(Dataset entries)

☆ ☆ ☆ ☆ ☆

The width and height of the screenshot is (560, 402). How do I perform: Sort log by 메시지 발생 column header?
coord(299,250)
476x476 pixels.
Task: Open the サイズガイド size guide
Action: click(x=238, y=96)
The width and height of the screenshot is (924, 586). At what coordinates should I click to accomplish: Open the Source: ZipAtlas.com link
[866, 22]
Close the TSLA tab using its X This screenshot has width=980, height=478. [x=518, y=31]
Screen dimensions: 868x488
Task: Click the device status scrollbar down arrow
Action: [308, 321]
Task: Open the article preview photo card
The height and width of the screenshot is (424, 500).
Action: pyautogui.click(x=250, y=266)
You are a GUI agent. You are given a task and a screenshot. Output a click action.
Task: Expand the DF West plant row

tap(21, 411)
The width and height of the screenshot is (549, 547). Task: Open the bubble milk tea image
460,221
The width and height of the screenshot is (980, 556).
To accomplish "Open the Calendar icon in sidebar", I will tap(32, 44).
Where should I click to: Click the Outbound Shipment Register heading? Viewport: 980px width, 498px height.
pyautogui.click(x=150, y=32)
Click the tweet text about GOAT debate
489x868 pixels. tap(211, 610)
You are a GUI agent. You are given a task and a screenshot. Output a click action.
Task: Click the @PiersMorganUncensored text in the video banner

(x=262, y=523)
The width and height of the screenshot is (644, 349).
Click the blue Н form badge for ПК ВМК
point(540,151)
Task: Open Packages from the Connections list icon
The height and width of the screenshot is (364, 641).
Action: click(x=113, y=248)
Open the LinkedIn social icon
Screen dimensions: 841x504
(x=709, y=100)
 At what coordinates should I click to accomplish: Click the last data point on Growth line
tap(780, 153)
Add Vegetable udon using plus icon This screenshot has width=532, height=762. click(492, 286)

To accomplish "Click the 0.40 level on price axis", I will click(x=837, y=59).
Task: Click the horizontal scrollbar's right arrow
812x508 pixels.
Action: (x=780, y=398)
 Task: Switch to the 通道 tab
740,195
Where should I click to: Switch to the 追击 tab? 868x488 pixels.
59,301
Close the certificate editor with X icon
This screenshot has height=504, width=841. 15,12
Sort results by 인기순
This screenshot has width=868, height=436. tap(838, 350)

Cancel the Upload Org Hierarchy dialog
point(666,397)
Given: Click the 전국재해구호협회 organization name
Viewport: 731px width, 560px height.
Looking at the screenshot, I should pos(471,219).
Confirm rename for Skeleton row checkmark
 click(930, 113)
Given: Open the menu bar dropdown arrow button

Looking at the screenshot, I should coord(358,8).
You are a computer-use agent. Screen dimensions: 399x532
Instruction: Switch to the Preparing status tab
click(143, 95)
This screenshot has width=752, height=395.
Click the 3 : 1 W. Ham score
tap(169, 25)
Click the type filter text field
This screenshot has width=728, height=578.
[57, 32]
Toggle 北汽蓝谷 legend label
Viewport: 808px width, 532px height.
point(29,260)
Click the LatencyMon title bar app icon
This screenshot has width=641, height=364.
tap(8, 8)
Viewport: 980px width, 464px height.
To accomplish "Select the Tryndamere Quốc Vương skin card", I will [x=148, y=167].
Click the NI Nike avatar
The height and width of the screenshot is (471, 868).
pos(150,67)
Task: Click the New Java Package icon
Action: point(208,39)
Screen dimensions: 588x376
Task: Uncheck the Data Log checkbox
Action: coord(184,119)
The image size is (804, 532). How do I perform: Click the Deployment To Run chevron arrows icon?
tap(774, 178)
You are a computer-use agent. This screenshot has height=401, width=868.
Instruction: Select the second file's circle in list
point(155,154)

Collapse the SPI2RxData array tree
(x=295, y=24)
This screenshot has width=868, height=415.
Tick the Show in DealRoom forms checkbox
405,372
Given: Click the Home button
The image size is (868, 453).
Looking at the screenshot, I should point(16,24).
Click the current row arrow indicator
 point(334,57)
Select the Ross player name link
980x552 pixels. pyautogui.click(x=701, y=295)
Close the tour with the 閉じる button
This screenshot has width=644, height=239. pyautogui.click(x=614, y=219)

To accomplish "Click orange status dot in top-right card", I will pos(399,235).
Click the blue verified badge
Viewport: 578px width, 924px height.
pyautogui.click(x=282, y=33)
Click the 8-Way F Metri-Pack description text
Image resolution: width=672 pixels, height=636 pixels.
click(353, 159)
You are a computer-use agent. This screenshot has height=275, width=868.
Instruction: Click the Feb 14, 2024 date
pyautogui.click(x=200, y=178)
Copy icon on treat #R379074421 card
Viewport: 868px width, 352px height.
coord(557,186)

☆ ☆ ☆ ☆ ☆

**Instructions to follow:** Filter the records above for "computer" and copy every matching line.

**Result below:**
You are a computer-use agent. Screen dimensions: 399x532
You are a computer-use agent. This screenshot has height=401, width=868.
You are a computer-use agent. This screenshot has height=275, width=868.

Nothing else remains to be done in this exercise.